Erstellung des Zeitraffers mit PIPP
Dafür kommt PIPP zum Einsatz, ein ebenfalls kostenloses und sehr nützliches Programm für Bildbearbeitung und Videoerstellung.
Nach dem Start von PIPP klickt man auf Add Image Files (1) und lädt alle Bilddateien, die für den Zeitraffer verwendet werden sollen. Anschließend klickt man auf Output Options (2) und erhält folgende Einstellungsmöglichkeiten:
PIPP bietet mehrere Möglichkeiten für das Zielformat an. Für kleine Projekte kann man beispielsweise gif-Animationen erstellen lassen. Für größere Projekte eignet sich das Avi-Format besser (1). Oben rechts kann man den Codec (2) auswählen, wobei das unkomprimierte Raw-Format zumindest lokal eine bessere Qualität hat. Lädt man dieses Ergebnis auf anderen Portalen wie etwa Youtube hoch, wird das Video bearbeitet – allerdings ist das Ergebnis dann immer noch recht gut, insbesondere wenn das Originalmaterial eine bestimmte Mindestauflösung aufweist. Wichtig ist noch die Framerate (3): Ist der Wert zu niedrig, nimmt man später im Video ein Ruckeln wahr. Hier gilt: Je höher die Anzahl der Bilder für das Zeitraffer-Video ist, desto höher kann man den Wert einstellen, so dass das Video für das menschliche Auge weitgehend flüssig abgespielt wird. Hier im Beispiel waren es 156 Aufnahmen, was bei einer Framerate von 15 Bildern pro Sekunde ein Zeitraffer-Video von rund 10 Sekunden Dauer ergibt. Der Klick auf Do Processing (4) führt zum nächsten Fenster:
Der Klick auf Start Processing erstellt das Zeitraffer-Video gemäß der angepassten Einstellungen. Damit wäre das Projekt Kometen-Zeitraffer abgeschlossen – hoffentlich erfolgreich. Wenn man das Ergebnis einer breiten Öffentlichkeit zeigen will, kann man optional noch eine Bildquelle (Credit) einfügen. Auch dafür gibt es mehrere Möglichkeiten. Beispielsweise kann man mit IrfanView in den Spezial-Optionen das Häkchen bei Text einfügen setzen und den Bildnachweis direkt bei der Konvertierung mit in das Bild schreiben lassen. Ich verwende dafür VirtualDub, ein kostenloses Programm zur Bearbeitung von Videos. Das umfasst auch einen Filter, mit dem man Text in das Video schreiben kann. Das Endergebnis ist ganz oben im Artikel als Youtube-Video eingebunden (oder hier noch einmal als Link).
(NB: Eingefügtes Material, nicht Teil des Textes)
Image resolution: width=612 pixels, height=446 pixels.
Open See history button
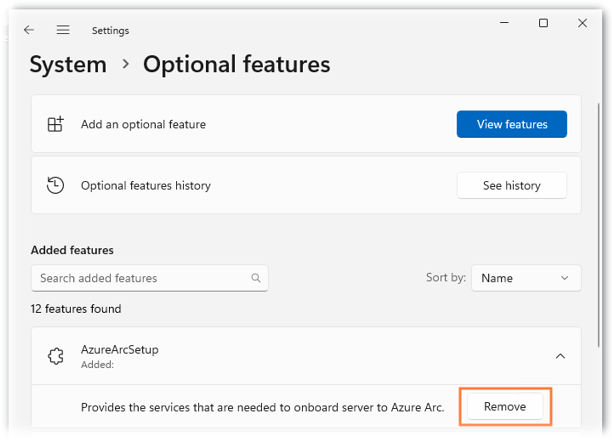point(511,185)
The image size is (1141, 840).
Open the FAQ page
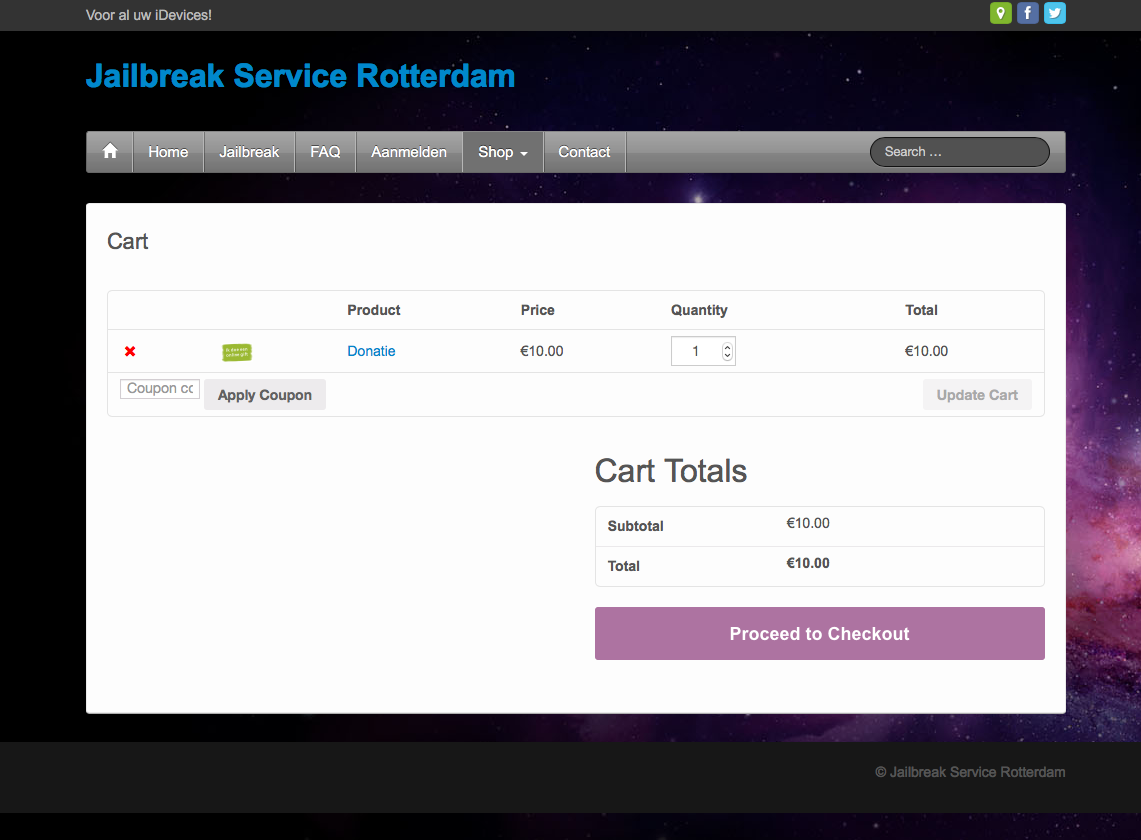[x=325, y=152]
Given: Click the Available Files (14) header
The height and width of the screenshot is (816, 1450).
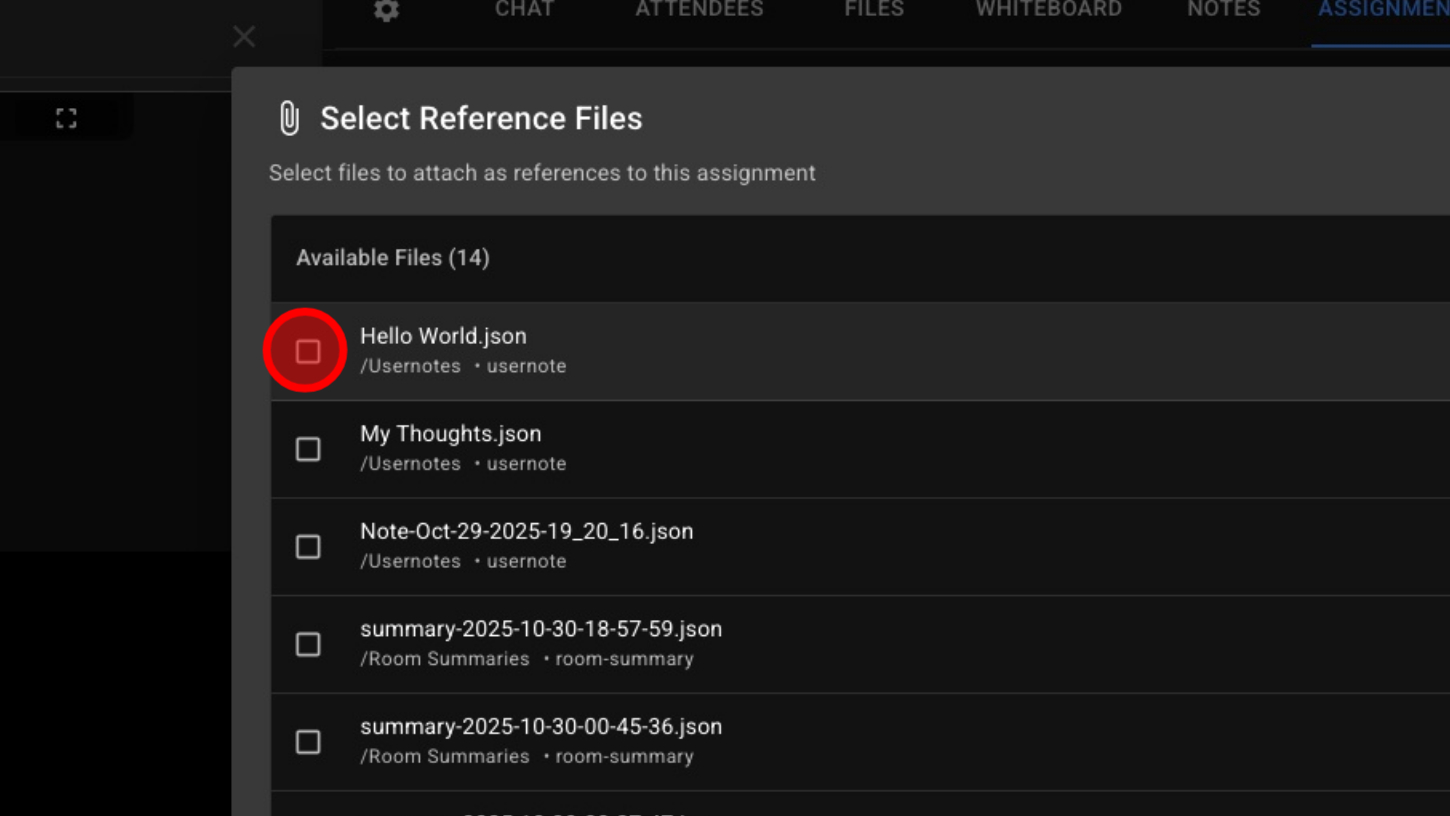Looking at the screenshot, I should (x=392, y=258).
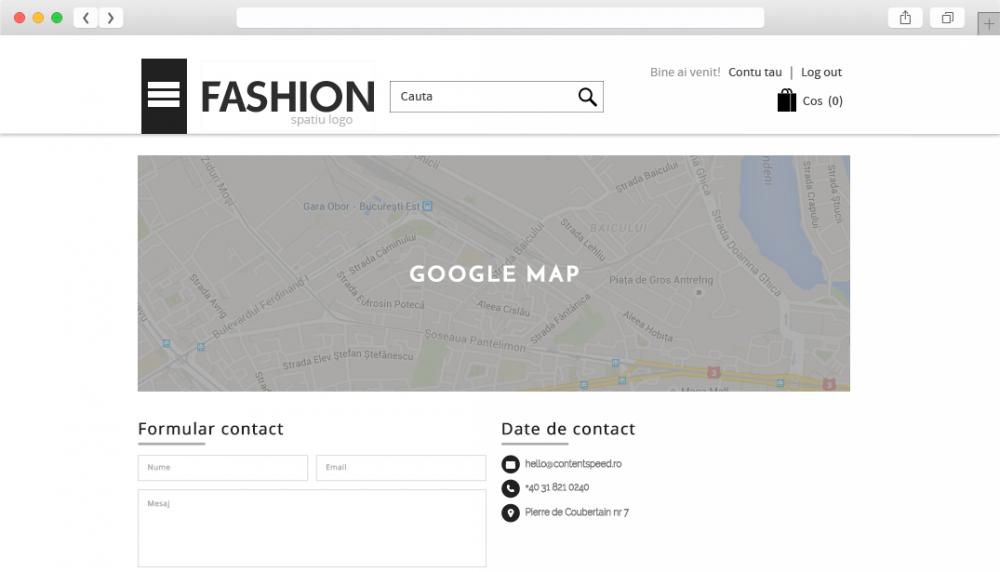The image size is (1000, 572).
Task: Click the email envelope icon in contact details
Action: 510,464
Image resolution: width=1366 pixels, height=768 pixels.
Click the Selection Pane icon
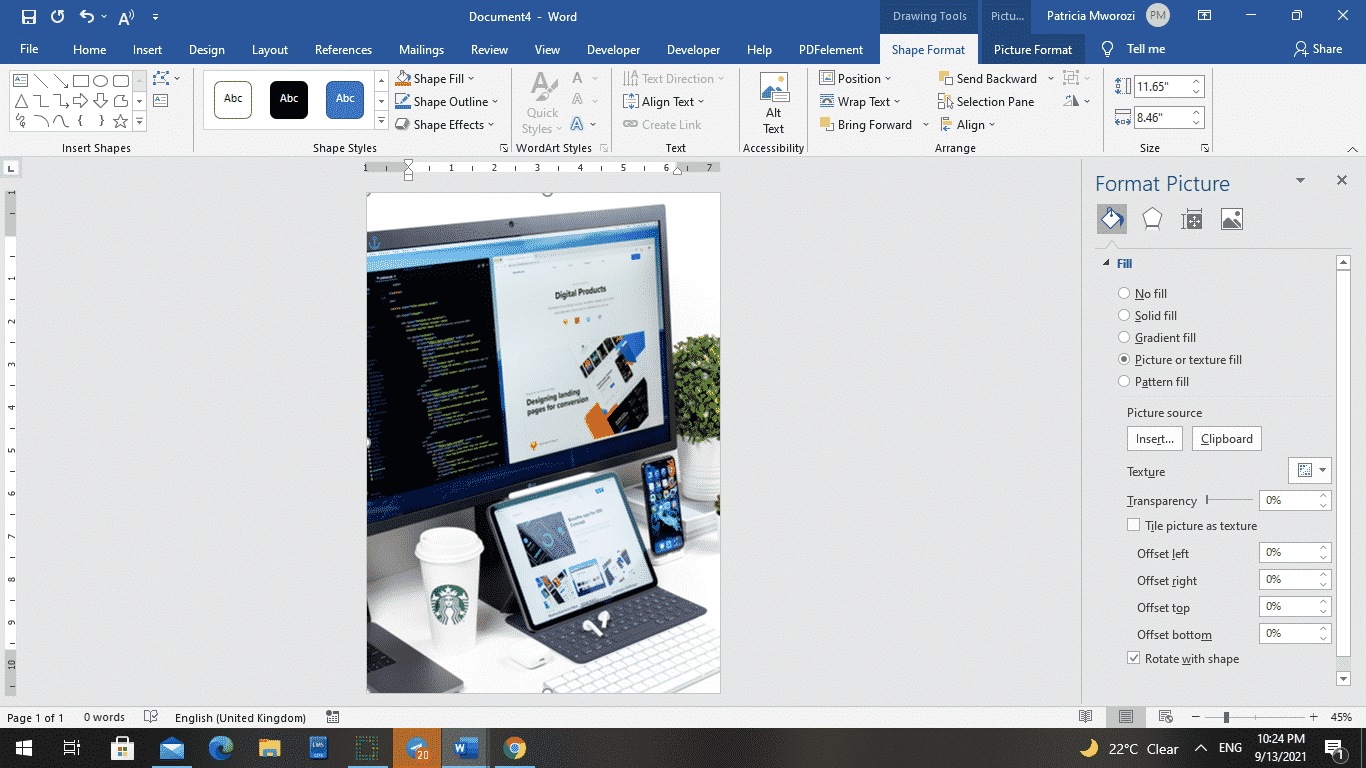[x=945, y=101]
Wie gesagt… dies ist nur eine von vielen Vorgehensweisen. Es gibt nicht nur kostenlose Programme, sondern auch beliebte kostenpflichtige Programme, die über einen ähnlichen Funktionsumfang verfügen und sicherlich auch ein ansprechendes Endergebnis liefern würden. Dieses Tutorial soll Einsteigern und Interessierten einen Startpunkt vermitteln – einen Ansatz, wie sie ein solches Projekt angehen können.